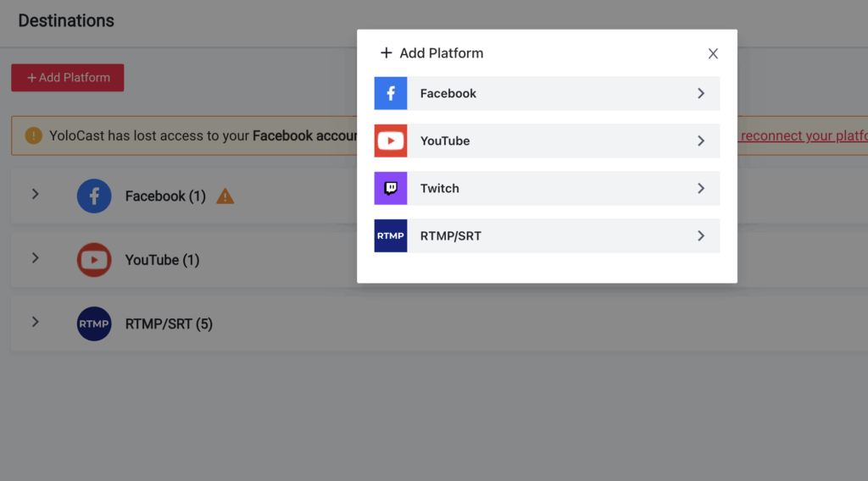Select RTMP/SRT from the Add Platform list
This screenshot has width=868, height=481.
pyautogui.click(x=451, y=235)
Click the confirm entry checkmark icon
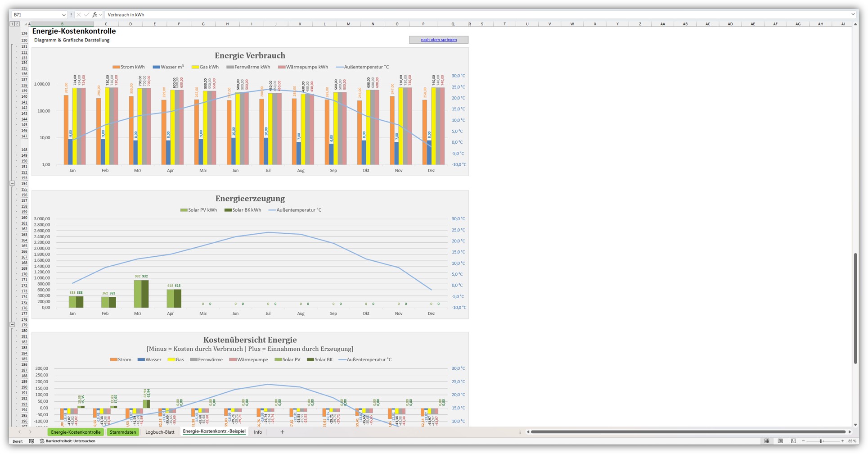This screenshot has width=868, height=454. point(86,15)
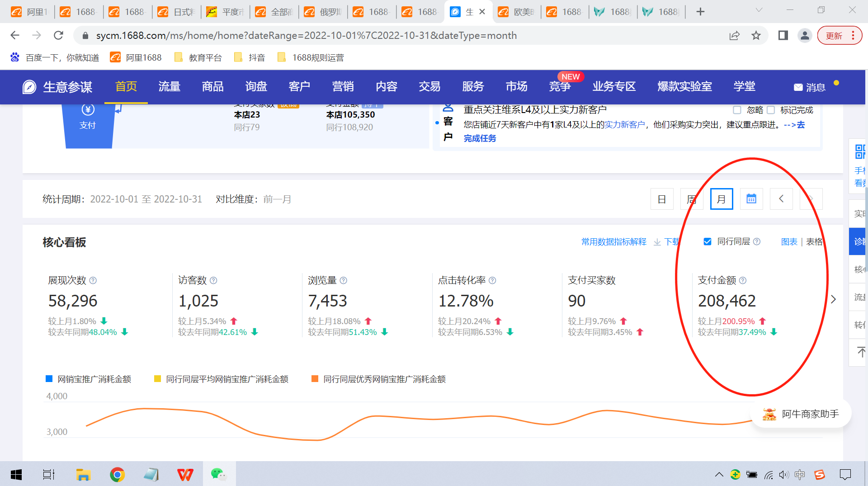Click the 完成任务 link
Viewport: 868px width, 486px height.
[x=480, y=138]
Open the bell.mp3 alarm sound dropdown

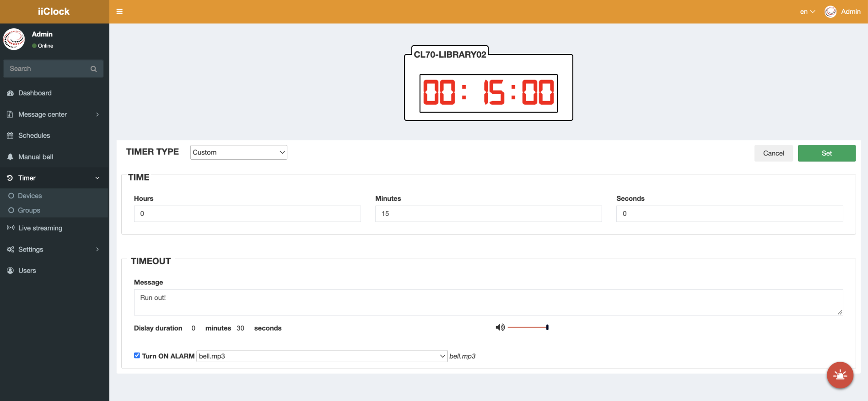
-----
= Problem description =
Transcribe exactly the lines from the one containing "Click the confirm entry checkmark icon" through the last line of the records above, and nothing else. Leave out the pictures.

= Task result =
Click the confirm entry checkmark icon
This screenshot has width=868, height=454. point(86,15)
Click the 完成任务 link
Viewport: 868px width, 486px height.
[x=480, y=138]
Open the bell.mp3 alarm sound dropdown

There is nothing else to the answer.